優が乗りたいと言っていた栂池のゴンドラも、11月初めに休業に入っている。
スキーシーズンが来るまで、ゴンドラたちも束の間の休息だ。

「よし。あと、少し!」
優はちょっと立ち止まってリュックを揺すりあげると、足を踏み出した。 
「こんなちょっとしたハイキングに、そんなに大きなザックで来るからよ。」
息が上がっている優に、真理は笑いかけた。
「だから、いいものが入っているんですってば。」
ちょっと意地になったような言い方で、優は顔もあげずに答える。

○○岳と名のつくところに登りたがった優を説得して、近場の里山を選んだのは真理の機転だ。
冬山は、素人が足を踏み入れてよい場所ではない。
天候の変化やルートの知識、どの点をとっても、判断を誤れば遭難につながる。
いくらこのところ足繁く山に通っているとはいえ、真理もそれほど山に詳しいわけではない。
安全が確保された登山道を、他の登山者がいる時間帯に歩く程度だ。
泊りがあっても山小屋で、分からないことや困ったことはプロに相談できるのを前提にしている。
テント泊などは考えたこともない。
そこまで重たい荷物を背負って歩く自信もまだなかった。

重々説明してあったはずなのに、優は前回より大きなリュックを背負ってきた。
明らかに新品なので確かめると、前日買ったばかりだという。
「どうしてそんな大きなザックを今?」
真理は笑う。
いい顔だなと、優は思った。

青空から日差しがこぼれてくるような、よい天気になった。
真理は優を助手席に乗せ、自分で運転して、山道の途中にある駐車場で車を停めた。
そこから歩いて登山道に入った。
登山道と言っても、それほど高い山ではない。
名もない、といっていいほどだが、結構な傾斜で続く林道を登りきると、木々がなくなった先はスッキリと開けていて、頂上と言えそうな場所に、巨大な石が横たわっている。
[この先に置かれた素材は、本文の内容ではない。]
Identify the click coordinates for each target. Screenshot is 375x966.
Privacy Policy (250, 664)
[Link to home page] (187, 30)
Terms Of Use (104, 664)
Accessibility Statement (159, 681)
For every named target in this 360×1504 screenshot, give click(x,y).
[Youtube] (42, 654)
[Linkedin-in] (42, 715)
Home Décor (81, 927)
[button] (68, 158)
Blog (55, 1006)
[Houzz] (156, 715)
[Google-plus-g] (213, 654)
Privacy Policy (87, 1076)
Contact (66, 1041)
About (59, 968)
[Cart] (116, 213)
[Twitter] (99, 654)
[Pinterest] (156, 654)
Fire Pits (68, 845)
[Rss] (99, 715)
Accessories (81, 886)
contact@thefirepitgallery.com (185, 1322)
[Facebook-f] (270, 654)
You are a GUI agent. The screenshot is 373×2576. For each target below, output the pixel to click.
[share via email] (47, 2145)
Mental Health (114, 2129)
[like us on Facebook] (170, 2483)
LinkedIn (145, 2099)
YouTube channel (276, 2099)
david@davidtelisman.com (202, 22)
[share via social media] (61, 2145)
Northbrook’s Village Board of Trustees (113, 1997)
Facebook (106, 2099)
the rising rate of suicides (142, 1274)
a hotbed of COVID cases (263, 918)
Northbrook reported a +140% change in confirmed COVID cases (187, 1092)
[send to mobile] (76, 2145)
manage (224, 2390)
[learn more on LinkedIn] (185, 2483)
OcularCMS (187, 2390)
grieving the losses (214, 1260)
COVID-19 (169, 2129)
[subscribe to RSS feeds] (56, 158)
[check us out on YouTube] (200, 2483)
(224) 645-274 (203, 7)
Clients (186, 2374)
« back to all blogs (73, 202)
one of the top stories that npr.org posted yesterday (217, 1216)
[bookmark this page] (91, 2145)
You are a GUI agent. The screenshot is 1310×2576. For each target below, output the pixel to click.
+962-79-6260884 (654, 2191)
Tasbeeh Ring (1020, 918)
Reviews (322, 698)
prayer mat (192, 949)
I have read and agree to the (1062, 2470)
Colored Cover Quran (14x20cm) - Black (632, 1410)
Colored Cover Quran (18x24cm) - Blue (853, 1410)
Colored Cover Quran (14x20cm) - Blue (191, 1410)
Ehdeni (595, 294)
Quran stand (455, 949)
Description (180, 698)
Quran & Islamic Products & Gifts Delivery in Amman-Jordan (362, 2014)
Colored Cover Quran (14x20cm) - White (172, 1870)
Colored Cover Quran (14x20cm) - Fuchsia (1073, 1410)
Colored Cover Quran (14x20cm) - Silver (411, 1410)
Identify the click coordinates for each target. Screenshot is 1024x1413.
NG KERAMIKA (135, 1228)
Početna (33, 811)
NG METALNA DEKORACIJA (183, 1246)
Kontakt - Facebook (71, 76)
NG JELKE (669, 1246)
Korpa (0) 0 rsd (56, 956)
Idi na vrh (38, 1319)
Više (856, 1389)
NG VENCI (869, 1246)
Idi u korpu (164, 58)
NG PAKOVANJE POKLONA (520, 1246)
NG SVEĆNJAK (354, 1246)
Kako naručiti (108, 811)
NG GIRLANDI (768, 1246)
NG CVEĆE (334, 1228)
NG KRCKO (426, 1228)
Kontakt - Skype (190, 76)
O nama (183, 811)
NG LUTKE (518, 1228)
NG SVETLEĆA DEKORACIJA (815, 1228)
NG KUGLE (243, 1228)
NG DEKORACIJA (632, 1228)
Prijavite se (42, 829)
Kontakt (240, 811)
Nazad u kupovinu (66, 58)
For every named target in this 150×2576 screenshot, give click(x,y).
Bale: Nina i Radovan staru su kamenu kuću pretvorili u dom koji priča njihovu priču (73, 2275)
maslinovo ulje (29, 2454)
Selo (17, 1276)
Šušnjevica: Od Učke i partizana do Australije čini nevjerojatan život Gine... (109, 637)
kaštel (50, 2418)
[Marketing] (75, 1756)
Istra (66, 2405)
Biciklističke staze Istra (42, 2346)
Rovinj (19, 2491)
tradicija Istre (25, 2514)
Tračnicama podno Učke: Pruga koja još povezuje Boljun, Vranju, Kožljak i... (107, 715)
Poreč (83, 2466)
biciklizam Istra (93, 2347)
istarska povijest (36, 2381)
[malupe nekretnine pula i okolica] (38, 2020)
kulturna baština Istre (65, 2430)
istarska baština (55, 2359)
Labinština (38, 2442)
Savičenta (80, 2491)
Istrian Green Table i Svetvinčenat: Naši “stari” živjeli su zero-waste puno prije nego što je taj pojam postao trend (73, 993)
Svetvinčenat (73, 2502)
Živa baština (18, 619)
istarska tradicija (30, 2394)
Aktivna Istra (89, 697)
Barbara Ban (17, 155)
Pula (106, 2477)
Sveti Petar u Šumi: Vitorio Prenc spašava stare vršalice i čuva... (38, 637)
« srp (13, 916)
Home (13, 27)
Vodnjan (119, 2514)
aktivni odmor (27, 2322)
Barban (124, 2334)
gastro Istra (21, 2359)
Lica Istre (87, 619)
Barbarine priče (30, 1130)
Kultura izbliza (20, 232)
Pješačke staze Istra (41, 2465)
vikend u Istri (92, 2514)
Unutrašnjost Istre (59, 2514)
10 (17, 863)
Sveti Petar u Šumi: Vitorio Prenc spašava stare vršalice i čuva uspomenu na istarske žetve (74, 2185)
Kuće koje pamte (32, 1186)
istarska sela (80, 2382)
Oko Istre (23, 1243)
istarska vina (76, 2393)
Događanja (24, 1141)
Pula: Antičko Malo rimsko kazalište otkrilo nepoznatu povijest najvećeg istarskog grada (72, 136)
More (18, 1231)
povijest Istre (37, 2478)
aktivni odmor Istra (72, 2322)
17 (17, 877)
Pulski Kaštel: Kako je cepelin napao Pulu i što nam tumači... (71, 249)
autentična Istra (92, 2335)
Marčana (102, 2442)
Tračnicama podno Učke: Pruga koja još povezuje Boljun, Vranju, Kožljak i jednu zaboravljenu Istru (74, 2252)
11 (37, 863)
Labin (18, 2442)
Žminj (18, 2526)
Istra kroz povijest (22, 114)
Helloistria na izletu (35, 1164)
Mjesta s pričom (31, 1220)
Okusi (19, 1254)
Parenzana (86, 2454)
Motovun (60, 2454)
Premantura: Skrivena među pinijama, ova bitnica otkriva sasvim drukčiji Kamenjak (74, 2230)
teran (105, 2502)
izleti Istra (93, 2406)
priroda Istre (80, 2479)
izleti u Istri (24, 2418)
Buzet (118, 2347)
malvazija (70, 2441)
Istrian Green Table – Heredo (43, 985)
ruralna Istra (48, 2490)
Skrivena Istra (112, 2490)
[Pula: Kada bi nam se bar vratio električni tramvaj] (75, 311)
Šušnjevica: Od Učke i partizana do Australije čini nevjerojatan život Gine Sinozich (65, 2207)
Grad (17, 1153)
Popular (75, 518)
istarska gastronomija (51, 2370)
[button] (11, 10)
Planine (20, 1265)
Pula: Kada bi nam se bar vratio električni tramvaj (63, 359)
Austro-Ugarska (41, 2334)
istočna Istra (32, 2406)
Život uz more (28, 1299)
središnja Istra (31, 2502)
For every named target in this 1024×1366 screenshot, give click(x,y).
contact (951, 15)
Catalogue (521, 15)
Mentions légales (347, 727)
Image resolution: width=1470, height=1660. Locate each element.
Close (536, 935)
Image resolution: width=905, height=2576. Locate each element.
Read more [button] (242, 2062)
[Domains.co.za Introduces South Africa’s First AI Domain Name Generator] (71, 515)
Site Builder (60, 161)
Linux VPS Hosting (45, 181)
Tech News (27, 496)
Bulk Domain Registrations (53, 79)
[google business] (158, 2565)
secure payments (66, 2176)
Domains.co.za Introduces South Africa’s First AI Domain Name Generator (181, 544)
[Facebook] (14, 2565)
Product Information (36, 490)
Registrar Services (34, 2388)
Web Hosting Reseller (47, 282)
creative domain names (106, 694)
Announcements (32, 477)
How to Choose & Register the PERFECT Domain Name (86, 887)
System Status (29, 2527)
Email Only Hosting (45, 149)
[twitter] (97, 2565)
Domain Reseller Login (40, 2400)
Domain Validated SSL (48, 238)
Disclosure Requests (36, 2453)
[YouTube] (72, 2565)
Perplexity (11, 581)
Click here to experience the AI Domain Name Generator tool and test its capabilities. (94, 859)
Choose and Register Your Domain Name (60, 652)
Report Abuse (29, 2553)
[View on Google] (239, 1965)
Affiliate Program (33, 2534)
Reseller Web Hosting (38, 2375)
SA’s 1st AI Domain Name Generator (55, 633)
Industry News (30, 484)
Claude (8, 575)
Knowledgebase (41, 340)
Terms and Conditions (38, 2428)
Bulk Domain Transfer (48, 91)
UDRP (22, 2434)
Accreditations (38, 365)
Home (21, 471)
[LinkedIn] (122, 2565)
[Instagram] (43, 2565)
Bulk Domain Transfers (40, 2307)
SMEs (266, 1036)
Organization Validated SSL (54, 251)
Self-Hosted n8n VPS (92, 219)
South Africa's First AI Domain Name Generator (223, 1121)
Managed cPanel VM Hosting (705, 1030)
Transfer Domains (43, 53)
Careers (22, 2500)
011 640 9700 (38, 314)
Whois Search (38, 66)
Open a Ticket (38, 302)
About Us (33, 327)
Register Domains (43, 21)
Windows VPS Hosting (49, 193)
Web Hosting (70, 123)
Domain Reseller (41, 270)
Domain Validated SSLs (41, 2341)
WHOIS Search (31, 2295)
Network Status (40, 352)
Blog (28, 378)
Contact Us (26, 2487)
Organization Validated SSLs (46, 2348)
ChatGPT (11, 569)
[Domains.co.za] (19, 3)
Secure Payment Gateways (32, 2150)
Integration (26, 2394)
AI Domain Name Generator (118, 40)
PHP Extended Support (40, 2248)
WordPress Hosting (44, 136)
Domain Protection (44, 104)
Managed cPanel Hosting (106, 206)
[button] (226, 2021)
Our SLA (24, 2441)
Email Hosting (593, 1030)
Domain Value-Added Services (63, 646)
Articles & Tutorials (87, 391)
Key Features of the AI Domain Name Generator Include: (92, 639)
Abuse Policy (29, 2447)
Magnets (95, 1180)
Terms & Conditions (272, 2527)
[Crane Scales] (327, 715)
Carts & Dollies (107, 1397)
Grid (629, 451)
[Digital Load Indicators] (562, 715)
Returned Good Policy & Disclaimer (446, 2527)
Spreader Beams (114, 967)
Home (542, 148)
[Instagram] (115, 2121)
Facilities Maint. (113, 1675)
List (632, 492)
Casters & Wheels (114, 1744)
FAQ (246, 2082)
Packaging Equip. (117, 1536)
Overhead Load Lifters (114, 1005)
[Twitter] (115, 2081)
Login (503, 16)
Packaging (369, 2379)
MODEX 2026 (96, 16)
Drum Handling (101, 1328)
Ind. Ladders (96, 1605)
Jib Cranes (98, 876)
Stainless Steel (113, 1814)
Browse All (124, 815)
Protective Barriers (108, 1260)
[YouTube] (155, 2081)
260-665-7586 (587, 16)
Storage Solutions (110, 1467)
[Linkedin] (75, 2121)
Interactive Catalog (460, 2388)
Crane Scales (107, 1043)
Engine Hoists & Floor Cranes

地元ゆえ耳に入ったこの山に、トレーニングと思ってひとりきたのは初夏のことだった。
まだ、心が亡くなったトコちゃんのことでぐずぐずになっていた頃だった。
まな板のようなその石の上に座り、汗をぬぐった真理は、なんとなく全身を投げ出して寝転んでみた。
日に焼けた石は熱くて、余計に汗が吹き出したっけ。
それでも、何かとても気持ちを引き立てられた。
どれだけそうしていたのか分からないが、とうとうその日、その場所には誰も来なかった。
だから、まな板石の山は、真理の大切な秘密の山になった。
あれから何度も足を運んだ。
いつ行っても、気持ちの良いコースだった。

優と安全に歩くにはどこがいいかと考えた時、真っ先に思いついたのがここだった。
体力があるところを見せながらも、最後の登りに息を切らせている優を見て、真理は自分の選択がどうやら正解だったらしいと思った。
あの、まな板石を見たら何て言うのかな?
幅の細い道がなくなり、広くなったところで、真理は一歩譲って優を先に歩かせた。

「あ!あれ?なんだ?うぉぉ、でっかい石!石だよね、真理さん!!」
子供みたいに大きな歓声を上げながら、小走りにまな板石を確かめに行く優の後ろ姿に、真理はいたずらを成功させた時のような喜びをかみしめた。